STUMP - Meep on public finance, pensions, mortality and more
The enormously talented Mary Pat Campbell did the hard work of duplicating Silver’s data grab and regression analysis and has a great review of it here. Her main take was similar to mine:
I don’t even know why anybody is going to political affiliation if you can JUST GO TO VAX STATUS TO BEGIN WITH!
You can find Josh Stevenson’s at Relevant Data (highly recommended). He addressed the question of Red Covid in the context of the crude mortality rate and pointed out that all-cause mortality rates in red counties were higher than blue counties *before* the pandemic and those differences persisted almost perfectly across partisan lines even at the height of the pandemic.
At the risk of this analysis turning into another pile-on pointing out the New York Time’s errors, I’d like to offer a more benign explanation. It’s one that has plagued journalists and reports throughout the pandemic. Why is it that everything is framed in Red and Blue? One simple reason: the availability of the data. Leonhardt is using data that is easily accessible and is already formatted for easy analysis.
This is what is called an availability bias. It’s essentially creating a hypothesis or completing a study based on a specific set of data, purely for no other reason than that the data is there. Just because the data is available does not mean it’s the best data to use to try to answer a question.
T Coddington writes at I Numero and did more county-level work on Covid mortality. He came to the same conclusion Mary Pat and I have (the best correlation is simply to look at vaccination rates), but he also pointed out that the correlations were very different region by region. In parts of the country Covid mortality was best predicted by county smoking rates.

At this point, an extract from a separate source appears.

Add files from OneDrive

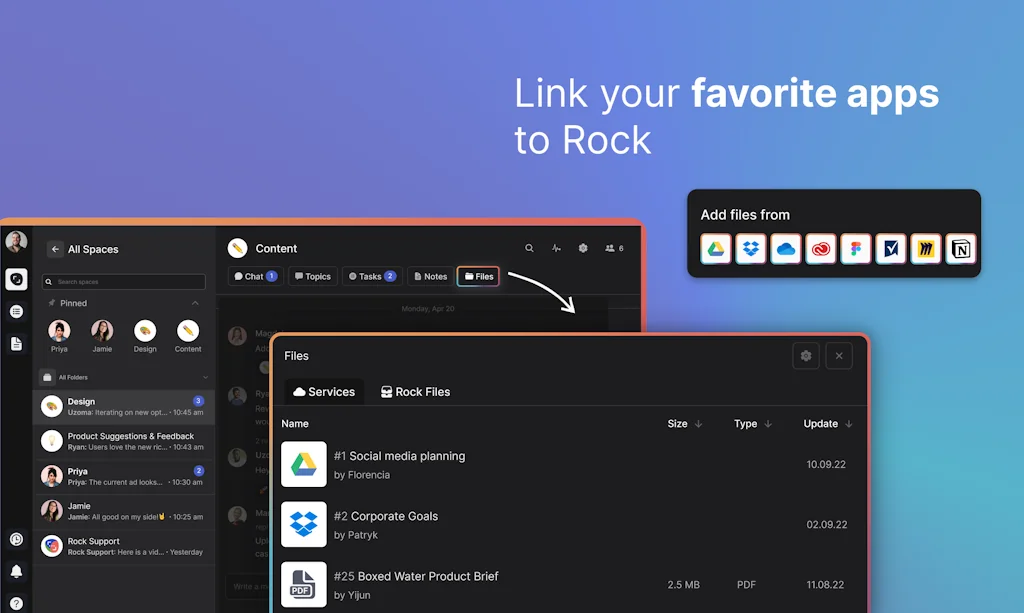click(x=786, y=248)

I think this is a really good observation b/c it helps inform us that slapping a single narrative on top of this data is blinding people to a lot of helpful insights.
*Terms And Conditions
County level data is extremely messy. The only readily available time series of Covid data that I could find comes from the New York Times. This data set does not include New York City (since NYC has their own health department and reporting guidelines separate from the state of New York, which means we are missing almost 9 million people in our analysis.
This analysis also doesn’t include Alaska since Alaska uses borough and census tracts instead of counties and those don’t have electoral totals so we can’t use them to do partisan analysis.
Finally, the nature of counties in the US is fraught for this kind of work. LA county has over 10 million people in it, almost twice the size of the second largest county. The size of these counties confounds regional differences when trying to reduce correlations down to a small number of variables.
Disney Shorts: Two Gun Mickey
This is early dip into old west tropes at Disney and it goes hard. It’s got the independent prairie girl, the lonely cowboy, the vaguely Hispanic banditos, grand western vistas, the prairie chase, the big canyon gun fight.
Minnie is heading is into town to pick up some cash from the bank whereupon she is accosted and chased by Pegleg Pete and his gang of banditos. Mickey comes to her rescue in a feat of almost Errol Flynn heroism that is so competent that it almost seems unlike Mickey.
This would be a great short to teach examples of early animation and film-making. It’s very well done, with lots of good visual gags and many lovely little touches. It also well structured and well edited. It’s the kind of short that you see from a seasoned and confident team who take joy in their work.